Texte de S. Mougin (1889).


1
Bois, chante et ris, être ignoble et fossile,
Bourgeois ventru qu’engraissa Jean-le-Gueux ;
Va, ribaude, vieux paillard imbécile
Et satisfais tes besoins crapuleux.
Mais hâte-toi : éventre ta sacoche,
Sème ton or, jouis ! Seigneur brutal.
Voici la Rouge. en grondant elle approche
Et va sonner le glas du Capital.
 
Garde au cœur tes haines farouches
Peuple, qu’affame l’exploiteur.
Voici venir les escarmouches,
Puis le combat libérateur.
 
2
Et toi, bavard, mandataire infidèle,
Député-roi que n’atteint plus Thémis,
Détrousse-nous ! Ton trône qui chancelle
Va s’écrouler sous les feux ennemis,
Abreuve-toi dans les flots du Pactole,
Car tu peux voir demain en tes palais
Sourdre la Rouge, invulnérable idole,
Venant tinter le glas des roitelets.
 
Garde au cœur tes haines farouches
Peuple, pour l’État oppressif :
C’est le moment où les cartouches
Crépitent gaîment dans l’air vif.
 
3
Le peuple enfin prépare la révolte
Qui doit briser les spectres et les rots ;
Il veut, dit-il, l’abondante récolte
Du sol, l’outil, la mine et les grands bois.

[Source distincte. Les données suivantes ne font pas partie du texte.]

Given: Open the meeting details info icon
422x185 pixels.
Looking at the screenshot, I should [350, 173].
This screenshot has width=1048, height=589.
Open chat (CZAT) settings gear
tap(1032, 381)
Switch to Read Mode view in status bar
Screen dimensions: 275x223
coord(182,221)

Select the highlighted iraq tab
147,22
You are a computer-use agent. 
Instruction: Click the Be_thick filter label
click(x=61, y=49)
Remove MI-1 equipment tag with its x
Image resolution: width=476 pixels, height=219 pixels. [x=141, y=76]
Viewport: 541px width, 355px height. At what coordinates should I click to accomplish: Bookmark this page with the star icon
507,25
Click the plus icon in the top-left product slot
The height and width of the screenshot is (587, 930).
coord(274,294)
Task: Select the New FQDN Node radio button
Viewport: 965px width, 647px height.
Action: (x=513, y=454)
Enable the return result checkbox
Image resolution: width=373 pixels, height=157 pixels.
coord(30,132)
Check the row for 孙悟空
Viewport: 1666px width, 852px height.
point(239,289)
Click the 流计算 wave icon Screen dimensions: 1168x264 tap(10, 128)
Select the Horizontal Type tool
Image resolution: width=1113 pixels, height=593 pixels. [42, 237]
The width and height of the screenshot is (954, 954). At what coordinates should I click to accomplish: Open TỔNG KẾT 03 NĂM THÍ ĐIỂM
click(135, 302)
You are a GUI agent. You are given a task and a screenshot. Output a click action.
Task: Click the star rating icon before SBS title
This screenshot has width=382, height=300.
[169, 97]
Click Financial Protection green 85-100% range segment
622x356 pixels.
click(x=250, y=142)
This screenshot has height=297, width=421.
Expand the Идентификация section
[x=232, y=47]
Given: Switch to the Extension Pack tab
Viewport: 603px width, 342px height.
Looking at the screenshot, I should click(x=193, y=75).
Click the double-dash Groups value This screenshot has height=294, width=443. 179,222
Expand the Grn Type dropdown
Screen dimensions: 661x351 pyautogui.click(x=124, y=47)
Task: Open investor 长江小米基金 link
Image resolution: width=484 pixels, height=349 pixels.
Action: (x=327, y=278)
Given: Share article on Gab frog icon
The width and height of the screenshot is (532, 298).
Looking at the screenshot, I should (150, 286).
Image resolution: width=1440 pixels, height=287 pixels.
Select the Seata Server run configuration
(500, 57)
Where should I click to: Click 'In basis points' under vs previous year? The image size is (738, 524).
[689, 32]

La Liberté, c’est l’amante qu’il rêve.
Pour l’obtenir, il t’appelle à grands cris,
Déesse Rouge, au formidable glaive,
Qui vas tonner au vieux monde : péris !
 
Garde au cœur tes haines farouches
Peuple, que rançonnent les lois,
Et supprime les vieilles souches
D’où sortent les voleurs bourgeois !

Paru aussi dans L’Attaque : organe hebdomadaire anarchiste (1888-1890), nº 52 (16-23 novembre 1889).